Sometimes it makes me wonder why i did this shit...


----------



## Brother JC (Aug 31, 2014)

Where are you located? Which Grand Lodge are you with? Which GL are those other lodges with? Yes, Masons should all meet on the level, but there are some layers of regularity and recognition to wade through.


----------



## Levelhead (Aug 31, 2014)

AF and AM vs F and AM States



What is the difference between AF and AM vs F and AM STATES?
AF and AM stands for Ancient Free and Accepted Masons.

F and AM stands for Free and Accepted Masons.



In actuality, it does not matter whether you join an AF & AM lodge or an F & AM lodge in the United States.

In the U.S., every regular lodge is under the jurisdiction of its state Grand Lodge.  Due to the fact that there is no Grand Lodge Headquarters for each state's separate Grand Lodge, each state's Grand Lodge is, therefore, its own "headquarters" within that state's jurisdiction.

All Freemasons, both AF & AM (which means Ancient Free and Accepted Masons, as well as F & AM, which means Free and Accepted Masons, trace their allegorical history back to the building of Solomon's temple in the Holy Scriptures.

Freemasonry was exported to the British Colonies in North America in the 1730s—with both the "Ancients" (sometimes also referred to as "Antients") and the "Moderns" (as well as the Grand Lodges of Ireland and Scotland) which chartered offspring ("daughter") lodges, and organized various Provincial Grand Lodges.

After the American Revolution, independent U.S. Grand Lodges formed within each state.



Ancient Free and Accepted Masons versus Free and Accepted Masons

From 1751 to 1813, there were actually 2 Grand Lodges in England.  The difference in AF and AM vs F and AM states goes back to a disagreement between these 2 Grand Lodges in London at that time. 

One group was called the "Moderns", but was actually the older of the 2 English Grand Lodges.  The other group was called the "Antients", which became the "Ancients" in AF and AM.

Due to this disagreement, the 2 groups broke into separate Grand Lodges.  The disagreement was later healed around 1880, but by that time, there were lodges and Grand Lodges all over the United States that were descended from one group or the other, and so each group kept their corresponding initials with which they were formed, (which is the reason for which there are small differences within different states' ritual wording and Grand Lodge By-Laws and procedures).

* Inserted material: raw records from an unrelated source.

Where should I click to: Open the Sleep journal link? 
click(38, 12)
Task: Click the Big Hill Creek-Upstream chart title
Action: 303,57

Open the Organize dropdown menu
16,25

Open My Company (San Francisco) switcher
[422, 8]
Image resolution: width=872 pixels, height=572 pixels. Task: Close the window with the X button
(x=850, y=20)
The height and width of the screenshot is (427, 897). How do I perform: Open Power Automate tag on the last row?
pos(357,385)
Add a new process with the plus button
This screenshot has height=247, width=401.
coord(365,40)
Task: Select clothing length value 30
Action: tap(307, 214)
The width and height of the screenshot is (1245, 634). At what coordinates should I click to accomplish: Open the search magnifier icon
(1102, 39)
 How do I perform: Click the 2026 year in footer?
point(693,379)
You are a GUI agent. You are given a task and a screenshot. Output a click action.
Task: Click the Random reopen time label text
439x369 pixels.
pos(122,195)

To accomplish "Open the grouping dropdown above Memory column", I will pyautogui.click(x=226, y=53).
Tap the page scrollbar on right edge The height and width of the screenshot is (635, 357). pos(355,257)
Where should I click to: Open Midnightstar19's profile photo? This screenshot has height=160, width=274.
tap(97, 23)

Most Grand Lodges in the U.S. recognize each other and treat each other's members as valid Masons.

Also, all of the U.S. Grand Lodges recognize (and are recognized by) the official Grand Lodges of England, Ireland, Scotland and the Grand Lodges in most of Europe, Asia, Africa, South America, Thailand, India, etc.

Prince Hall Masonic Lodge



Historically, the regular (mainstream) Grand Lodges did not recognize the lodges under the "Prince Hall" Grand Lodges.

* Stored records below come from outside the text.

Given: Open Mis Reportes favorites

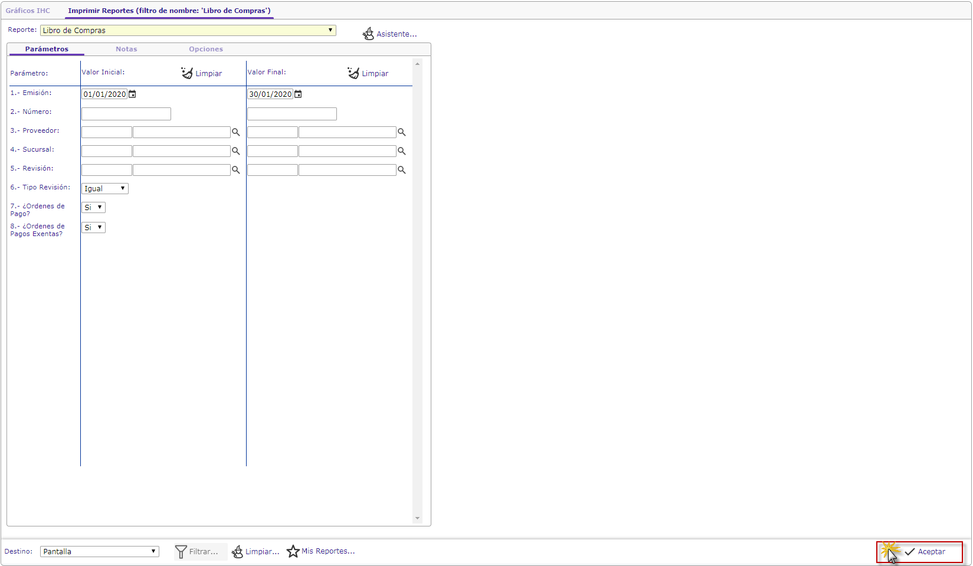Looking at the screenshot, I should [321, 551].
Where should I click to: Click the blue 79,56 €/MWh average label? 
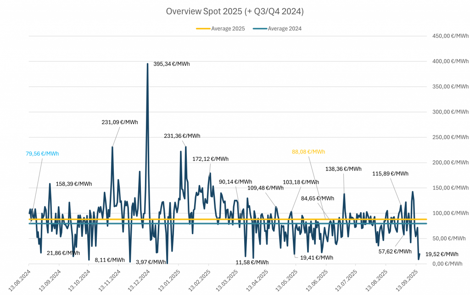42,154
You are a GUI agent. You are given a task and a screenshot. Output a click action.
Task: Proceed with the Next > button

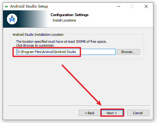112,113
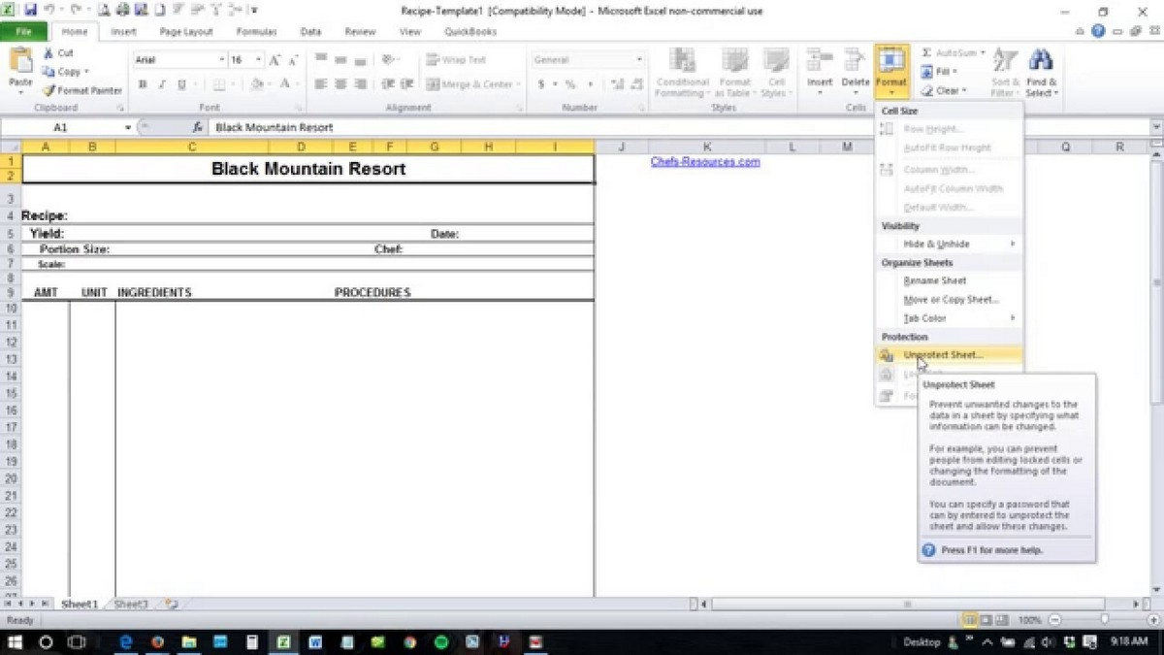The height and width of the screenshot is (655, 1164).
Task: Toggle italic formatting
Action: [162, 84]
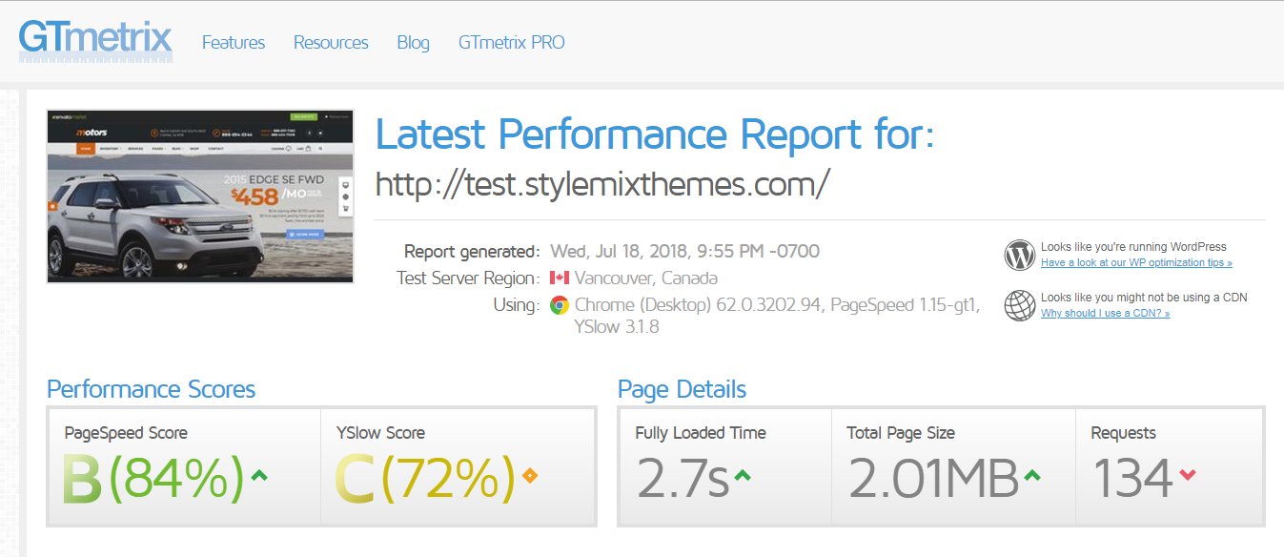Click the green arrow beside Total Page Size
The image size is (1284, 557).
pyautogui.click(x=1031, y=474)
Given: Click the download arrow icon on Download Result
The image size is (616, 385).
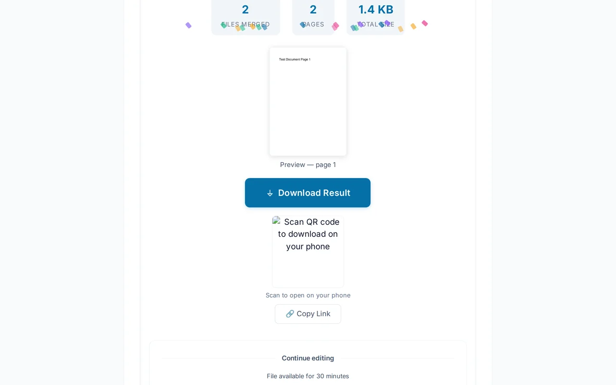Looking at the screenshot, I should pyautogui.click(x=270, y=193).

The Prince Hall Masonic Lodge descends from a lodge of Black Freemasons in Boston begun by a Black man by the name of Prince Hall. 

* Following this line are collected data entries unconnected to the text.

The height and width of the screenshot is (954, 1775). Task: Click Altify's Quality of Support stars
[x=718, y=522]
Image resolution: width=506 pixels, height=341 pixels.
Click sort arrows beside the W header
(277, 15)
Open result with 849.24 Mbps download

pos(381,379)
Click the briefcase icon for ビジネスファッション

Prince Hall Free Masonry began during the War of Independence, when Prince Hall and fourteen other free black men were initiated into Lodge # 441, Irish Constitution, attached to the 38th Regiment of Foot of the British Army garrisoned at Castle Williams...now called Fort Independence, at Boston Harbor on March 6, 1775. 

Later, they applied for and received a Charter from the Grand Lodge of England. 

After Prince Hall passed away, the lodge ceased to function.  Many years later, Black Masons established their own Prince Hall Masonic Grand Lodge.  They subsequently issued charters to Black men for subordinate lodges. 

Today, many Prince Hall Masonic Grand Lodge are recognized by the regular (mainstream) Grand Lodges.  In other states, they are termed as affiliated. 

Any Prince Hall Masonic Grand Lodge which is not recognized by their regular counterparts are termed as irregular (non-mainstream) lodges.

--------------------------------------------------------------------

AF and AM vs F and AM states grand lodges may be determined as to which state is which, below.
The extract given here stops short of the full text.